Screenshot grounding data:
=== Section Start ===

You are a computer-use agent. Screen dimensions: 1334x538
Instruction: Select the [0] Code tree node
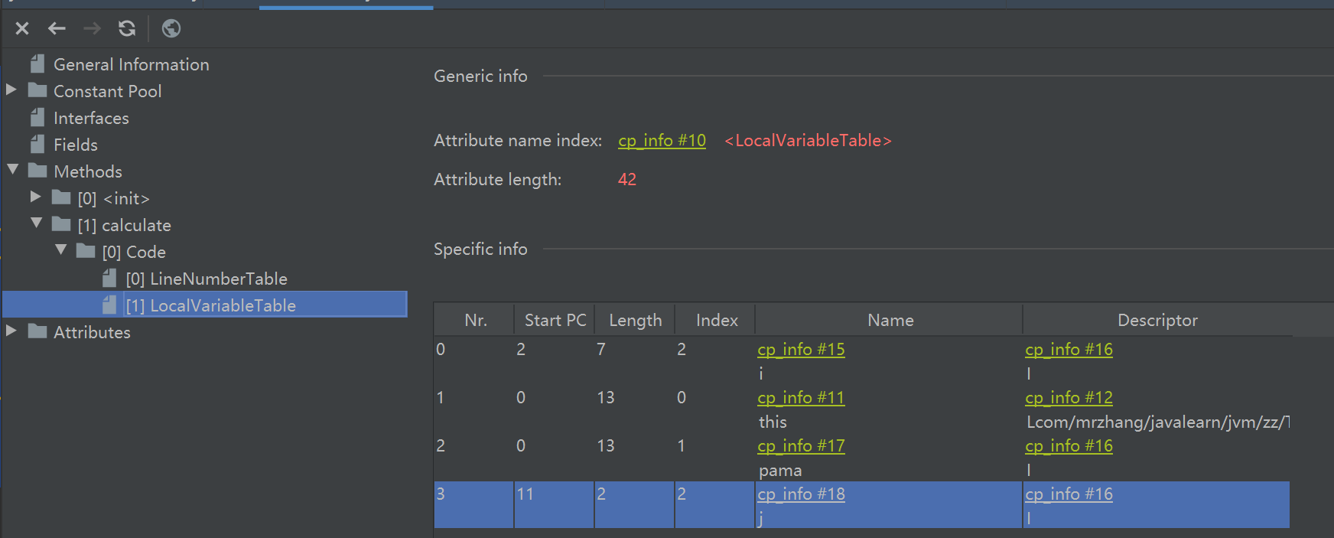click(x=134, y=252)
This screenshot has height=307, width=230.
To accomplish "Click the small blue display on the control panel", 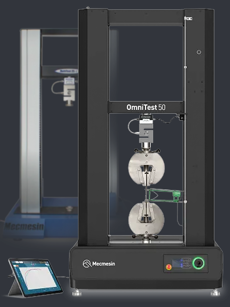I will (x=177, y=263).
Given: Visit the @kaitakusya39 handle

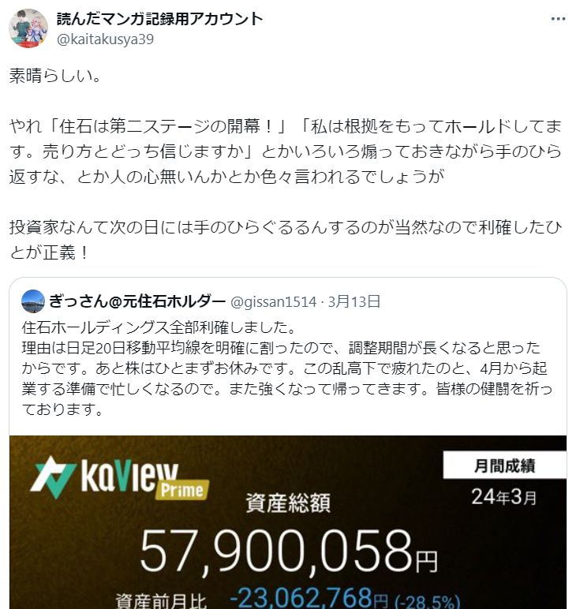Looking at the screenshot, I should coord(105,39).
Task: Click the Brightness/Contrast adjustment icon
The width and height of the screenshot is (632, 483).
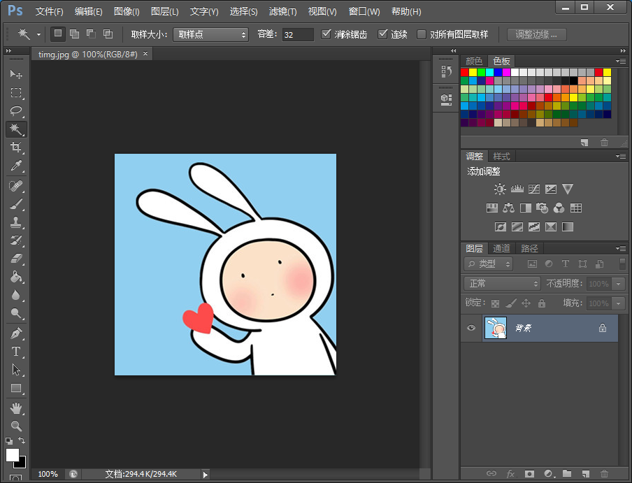Action: [x=500, y=189]
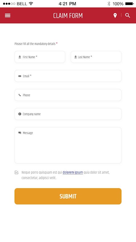Image resolution: width=136 pixels, height=242 pixels.
Task: Click the person icon in Last Name
Action: pos(76,57)
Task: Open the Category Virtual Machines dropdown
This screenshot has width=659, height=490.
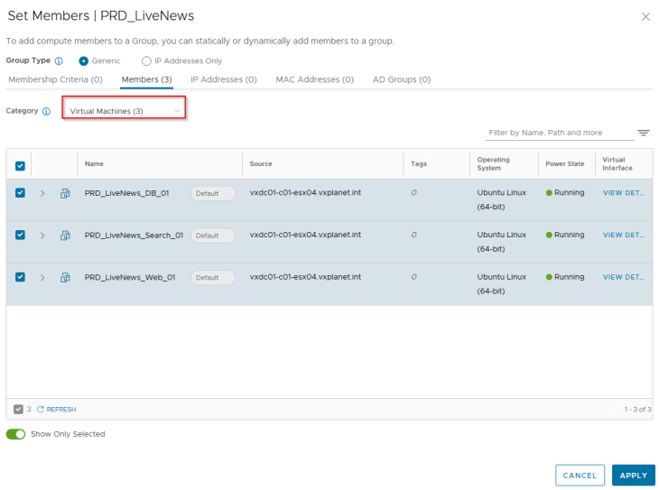Action: [125, 111]
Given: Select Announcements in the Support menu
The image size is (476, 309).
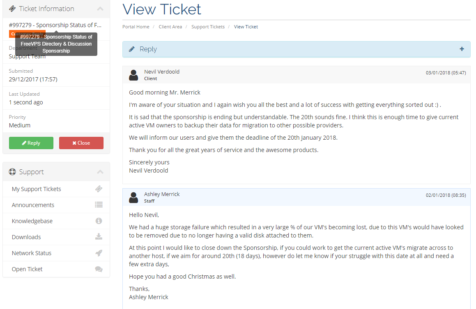Looking at the screenshot, I should [x=56, y=205].
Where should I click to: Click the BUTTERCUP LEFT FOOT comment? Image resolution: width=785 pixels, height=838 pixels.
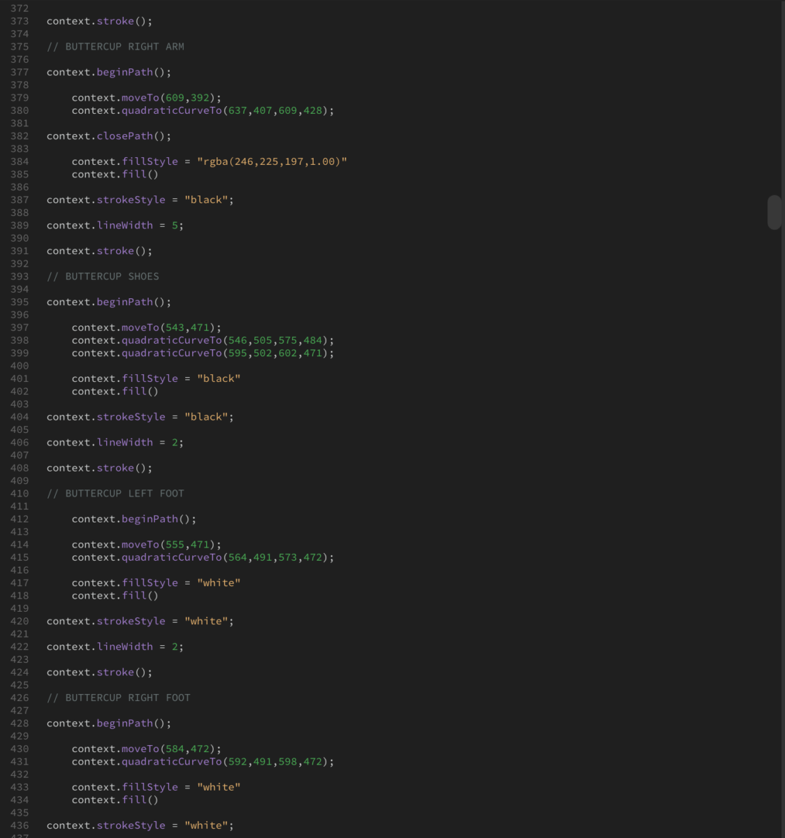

=== Section End ===

## Assignment
Your reply should hold only the lines from the one that contains "Task: Open the" through the last line of the records above, exact and complete, and no pictures.

## Response area
Task: Open the Category Virtual Machines dropdown
This screenshot has width=659, height=490.
Action: [125, 111]
Given: Select Announcements in the Support menu
The image size is (476, 309).
Looking at the screenshot, I should [x=56, y=205].
Where should I click to: Click the BUTTERCUP LEFT FOOT comment? Image resolution: width=785 pixels, height=838 pixels.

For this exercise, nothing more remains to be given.